The Impact of Interactive Digital Work Instructions in Maintenance, Repair and Overhaul (MRO)

Across the manufacturing ecosystem, technicians depend on precise information to complete their jobs. This is especially critical for maintenance, repair and overhaul (MRO).

By
Canvas Envision
April 1, 2023

The main challenges of MRO documentation

Across the manufacturing ecosystem, technicians depend on precise information to complete their jobs. This is especially critical for maintenance, repair and overhaul (MRO).

Service technicians, engineers and maintenance teams – whether they are part of your internal team, part of your customer’s workforce, or third party or partner organizations – underpin customer success for many manufacturing organizations.

They are the first responders battling costly downtime and upholding your product’s reputation in the field.

The successful execution of their work hinges on the standard of documentation made available to them, and often the standard just isn’t high enough.

Here's a look at why traditional MRO documentation, including paper-based manuals, textbooks, and text-heavy pdfs that contain photographs and flat drawings, does not promote rapid, successful completion of tasks.

Traditional documentation doesn't deliver absolute clarity

Almost one third of manufacturers still have hard-copy documentation in circulation and the vast majority of the rest rely on "paper on glass" digitization of hard copy material in PDF format or similar.

This material is typically text-heavy, and depends on product photographs, or heavily annotated line-drawing images to supplement written descriptions of required processes.

Pictures may be better than words but flat documentation does not show a technician in entirety how a product appears, moves or is interacted with in the real world.

In the absence of absolute clarity, technicians are likely to be slowed down at best and, at worst, improvise or employ non-standard approaches.

It doesn't promote rapid knowledge transfer

The rate at which a technician is able to execute an MRO task depends in the first instance on how quickly they are able to understand what the task requires.
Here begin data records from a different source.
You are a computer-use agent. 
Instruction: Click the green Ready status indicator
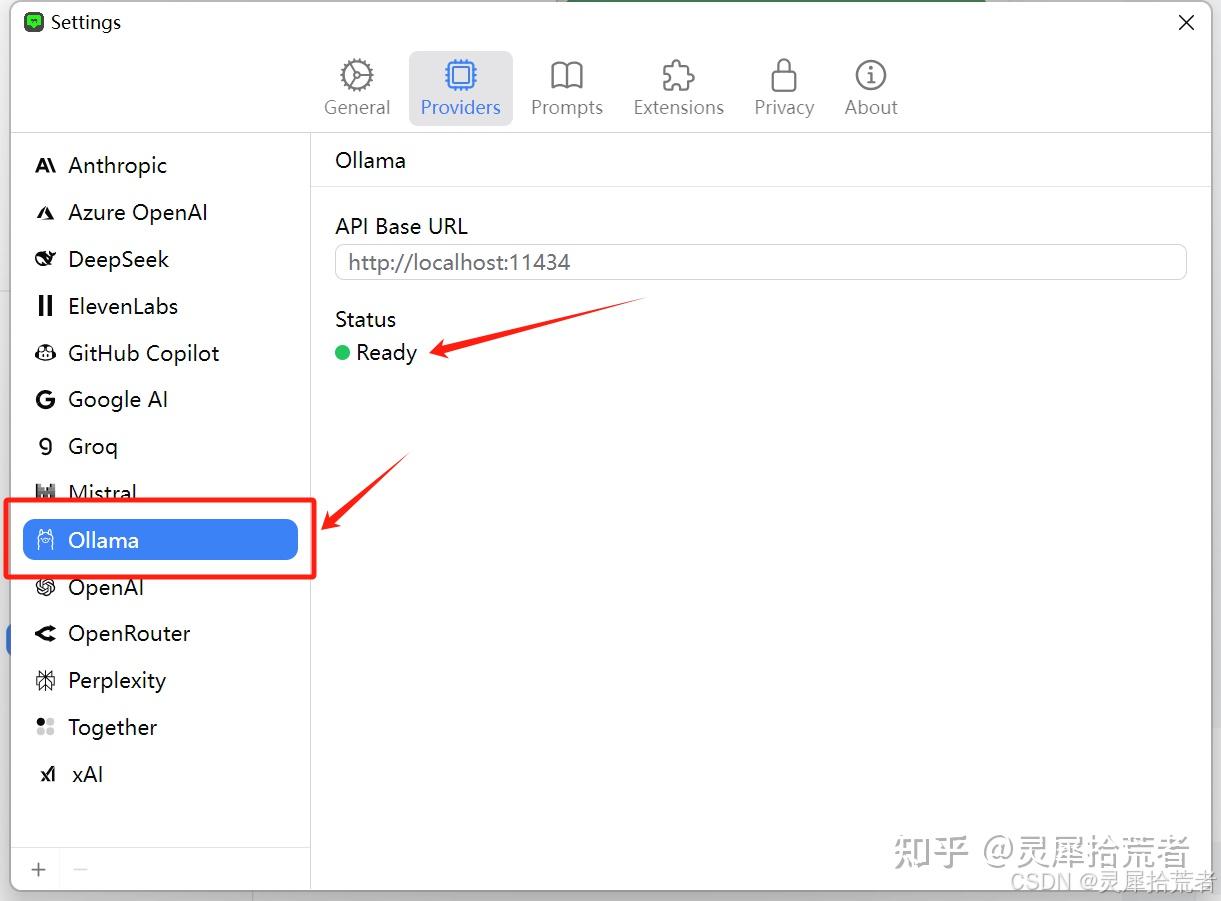pos(341,353)
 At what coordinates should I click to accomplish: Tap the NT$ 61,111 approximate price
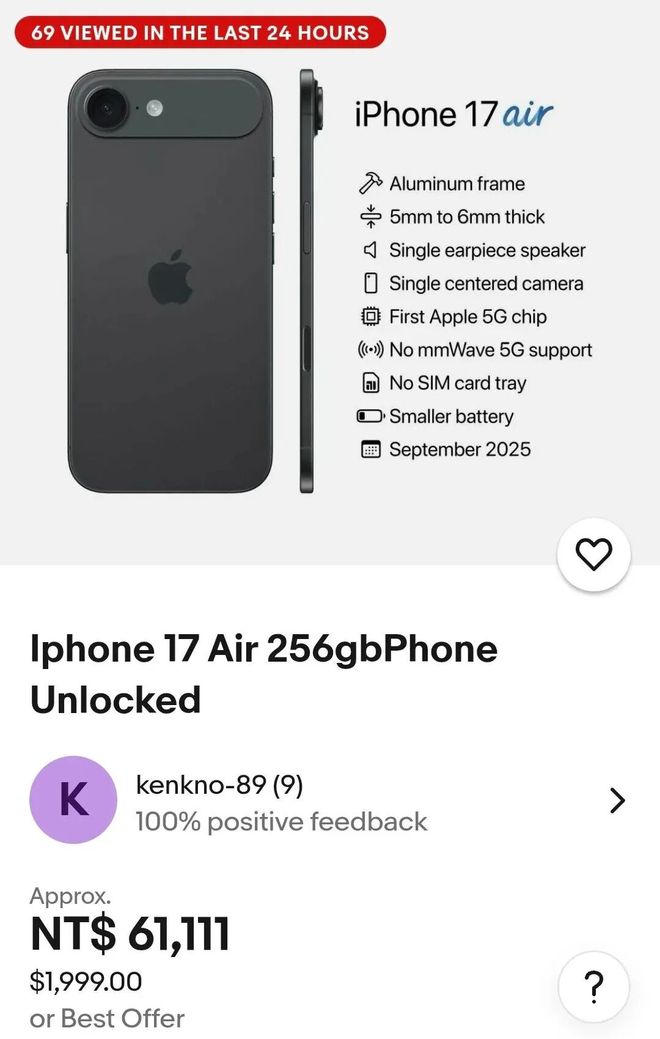[131, 934]
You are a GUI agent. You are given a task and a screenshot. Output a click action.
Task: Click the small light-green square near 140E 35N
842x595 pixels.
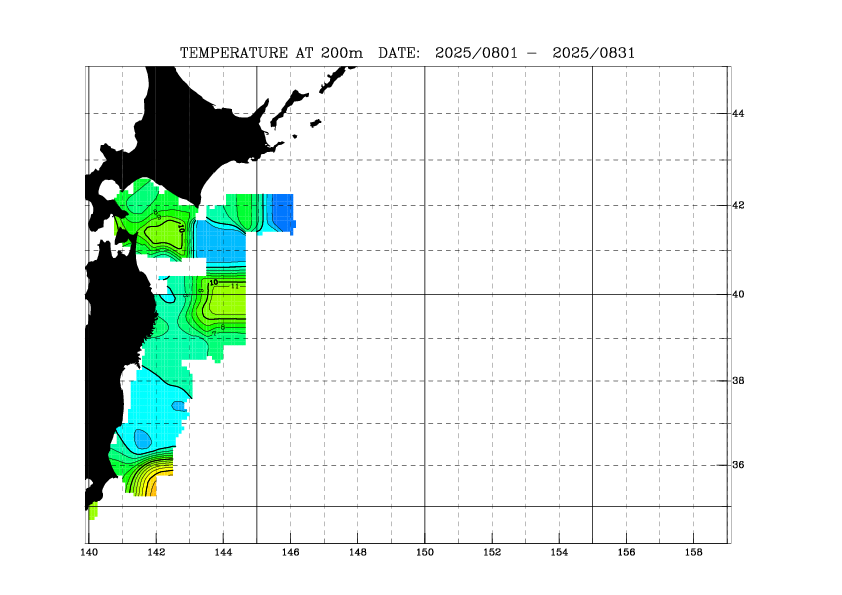pyautogui.click(x=93, y=512)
How quickly a service or maintenance document delivers knowledge transfer depends on the nature and quality of the content.

Text takes a long time to consume and flat images that lack clarity often require the worker to check and recheck back to the document.

It doesn't ensure content is consistent or current

Hard copy material held by technicians cannot be updated, while PDF documentation can live on local drives, in email inboxes, in chat streams, or even on flash drives that are carried from location to location.

This means it is difficult to ensure that content is always up to date and that every technician in every location - MRO is by nature a highly distributed function - is working from the same material.

It doesn't cater to language diversity

A significant portion of the U.S. workforce in the manufacturing sector does not have English as a first language. And among those that do there is a high level of diversity in reading comprehension. Documentation that requires the user to read a lot of text risks slowing down the technician and increases the likelihood of errors.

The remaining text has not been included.